On my laptop it takes around 35 seconds to run this query – pretty slow, in my opinion, given the amount of data in this table.
However, using the List.Buffer() function in the RankValues step like so:
let //Connect to SQL Server Source = Sql.Database("localhost", "adventure works dw"), //Get first 2000 rows from FactInternetSales dbo_FactInternetSales = Table.FirstN( Source{[Schema="dbo",Item="FactInternetSales"]}[Data], 2000), //Remove unwanted columns RemoveColumns = Table.SelectColumns( dbo_FactInternetSales, {"SalesOrderLineNumber", "SalesOrderNumber","SalesAmount"}), //Get sorted list of values from SalesAmount column //And buffer them! RankValues = List.Buffer(List.Sort(RemoveColumns[SalesAmount], Order.Descending)), //Calculate ranks AddRankColumn = Table.AddColumn(RemoveColumns , "Rank", each List.PositionOf(RankValues,[SalesAmount])+1) in AddRankColumn
Makes the query run in just 2 seconds. The List.Buffer() function stores the sorted list of values used to calculate the rank in memory which means it will only be evaluated once; in the original query it seems as though this step and those before it are being evaluated multiple times. Curt Hagenlocher’s comment (on this thread) on what List.Buffer() does for a similar calculation is telling:
The reason for this is that M is both functional and lazy, so unless we buffer the output of List.Select, we’re really just building a query that needs to be evaluated over and over. This is similar to the Enumerable functions in LINQ, if you’re familiar with those.

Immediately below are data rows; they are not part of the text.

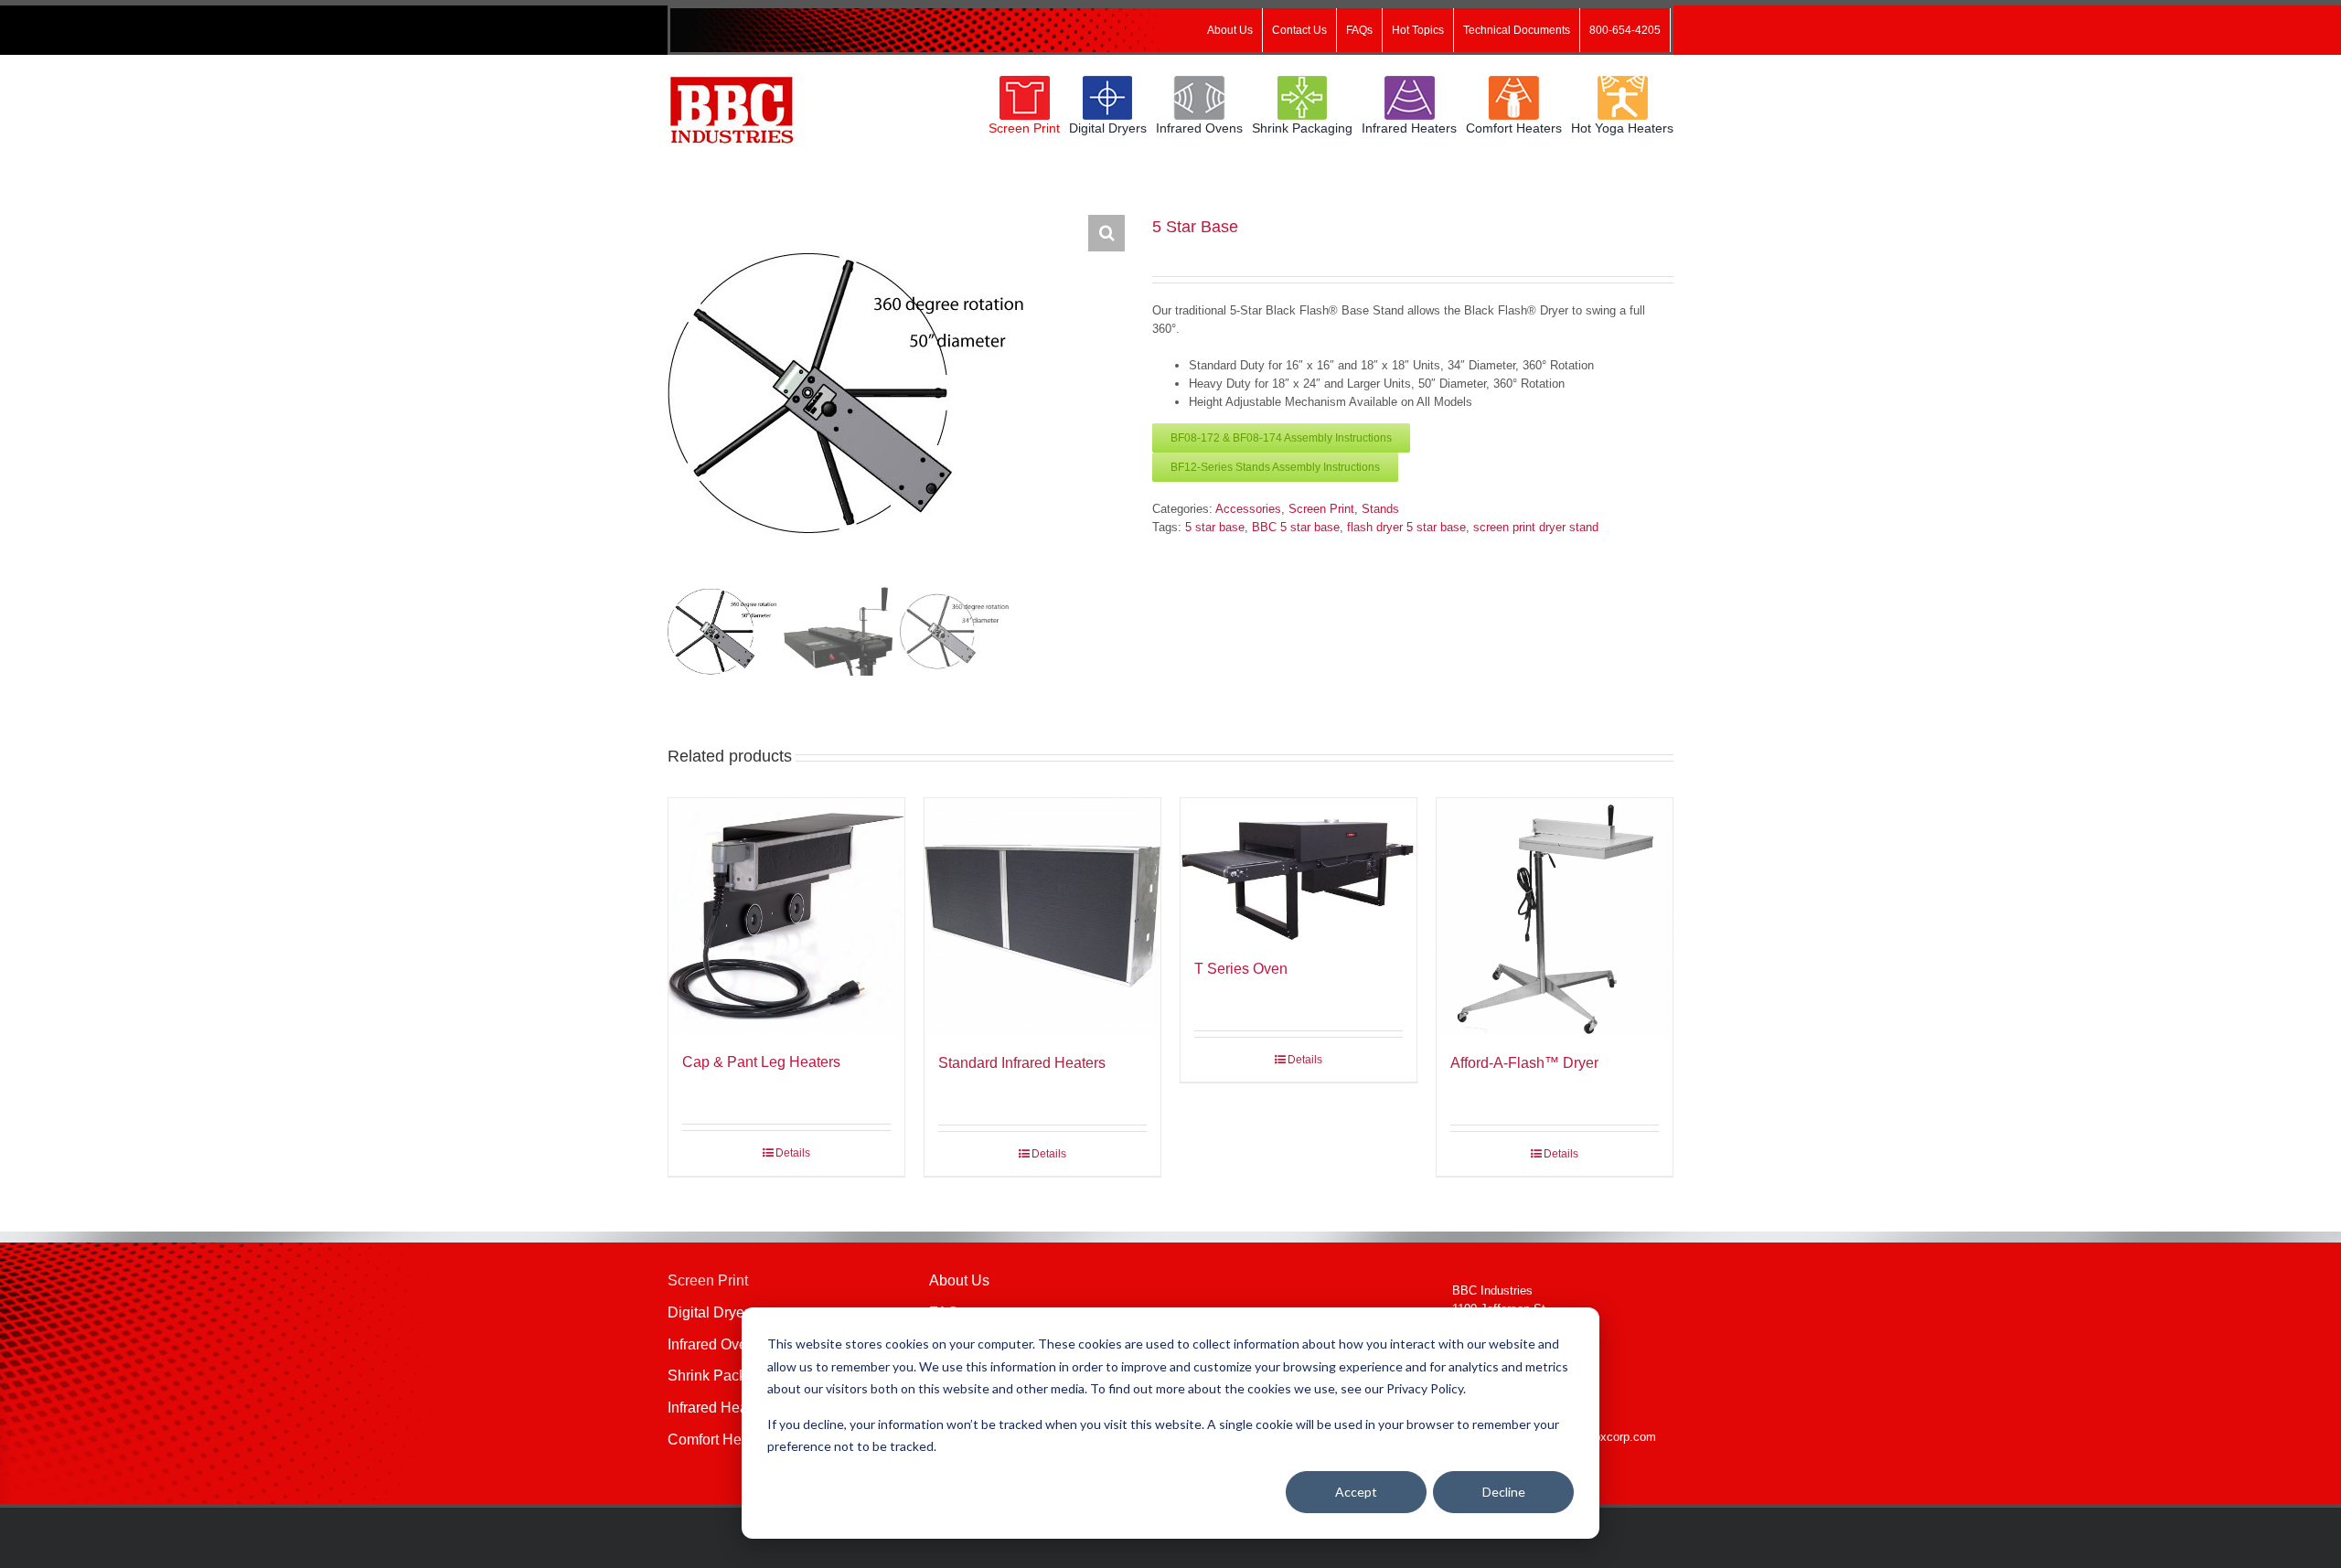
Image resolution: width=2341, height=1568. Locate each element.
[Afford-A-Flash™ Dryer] (1555, 916)
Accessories (1248, 509)
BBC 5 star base (1296, 527)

Table.Buffer() and Binary.Buffer() functions also exist, and do similar things.
A few other points to make:
- This is not necessarily the optimal way to calculate ranks in Power Query – it’s just an example of how List.Buffer() can be used.
- In the first query above, query folding is not taking place. If it had been it’s likely that performance would have been better. Since using List.Buffer() explicitly prevents query folding from taking place, it could make performance worse rather than better because of this in many cases.
- I’m 100% certain you’ll get much better performance for a rank calculation by loading the table to the Excel Data Model/Power Pivot and writing the calculation in DAX. You should only really do calculations like this in Power Query if they are needed for other transformations in your query.